Get startedGet started for free

Respond Please!

1. Getting Ready to Crawl

We've spent some time together learning XPath and CSS Locator syntax, and how to use them within scrapy Selector objects. In this lesson, we will introduce Response objects in scrapy, which behave like Selectors, but give us extra tools to mobilize our scraping efforts across multiple websites. You see, we are moving towards creating spiders, programs that crawl the web and scrape data in a way we specify, and although we will need to wait to the next chapter to build a spider, moving from Selector objects to Response objects gives us these extra pieces we need to crawl between sites instead of simply parsing one site.

2. Let's Respond

In the next chapter, we will learn exactly how to scrape a site and load its HTML code into a scrapy variable without having to do all the work we have previously done: loading the HTML code into a string and then passing that string as a variable to a Selector object. But for now, we will focus on Response objects which already have HTML pre-loaded. You ask: "Tom, why are you making us learn a new Response object when you just taught us about Selectors?!". My "Response" to you is that you can use everything we've learned for Selectors with Responses. The Selector object was our introduction to a Response object! What makes us want to use a Response object rather than a Selector is that, on top of all the Selector functionality, the Response object keeps track of which URL the HTML code is from, and hence gives us a tool to not only scrape one single site, but crawl between links on sites and scrape multiple sites automatically!

3. What We Know!

As an illustration of what we already know for Response variables from our Selector expertise, suppose we have pre-loaded a Response variable with the HTML from some website, and we are interested in the span elements which are children of some div element and whose class attribute is "bio". We can still use the xpath method as we have before.
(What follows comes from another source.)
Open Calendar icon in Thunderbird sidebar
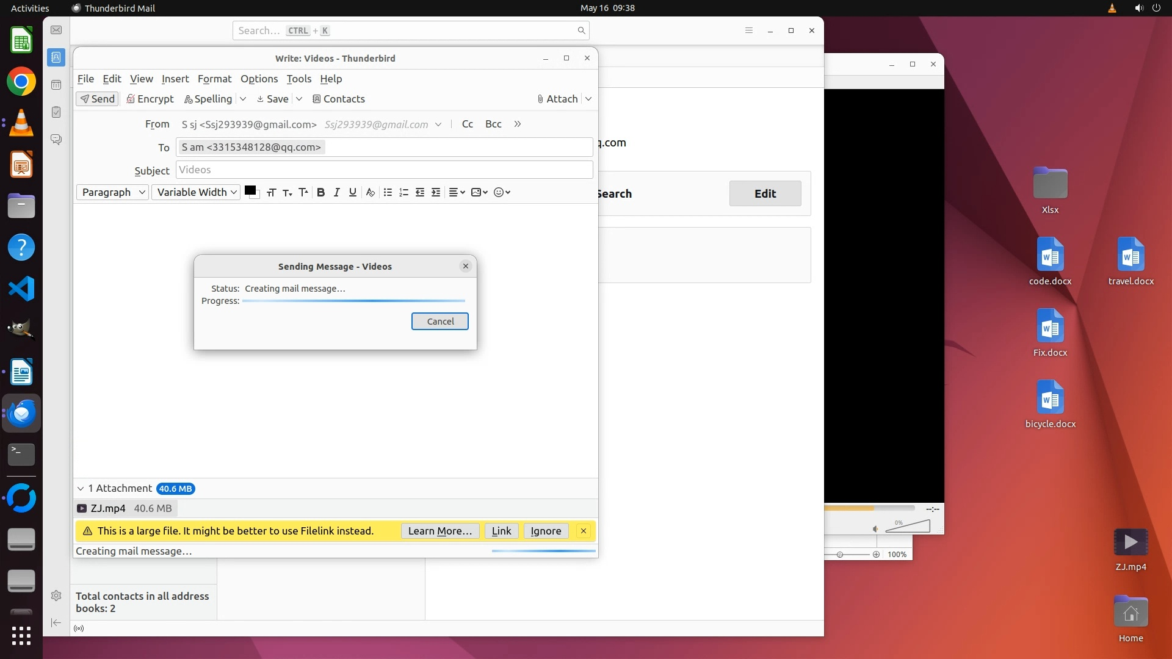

We can still use the css method as we've learned about in this chapter. We can chain together these methods. And we can extract the selected data using the extract or extract_first methods we already know about.

4. What We Don't Know

What we gain by using a Response object is the functionality to keep track of the URL where the HTML was scraped from, which it stores as a string in its url variable; and the ability to follow a new link using the follow method, which allows us to crawl through multiple pages for scraping. We will learn more about the follow method in the next chapter, for now just realize that this ability to "follow" links automatically makes using Response the correct choice when we want to crawl between websites for scraping.

5. In Response

In this lesson we introduced the scrapy Response object, showing how it can be used like a Selector, but adds crawling capability. Although we still have some gaps to fill in with regards to our understanding of creating a Response and utilizing the follow method for crawling, those gaps will be the focus of our next chapter, and the culmination of our work so far. You will be able to create a web spider to crawl and scrape multiple sites automatically.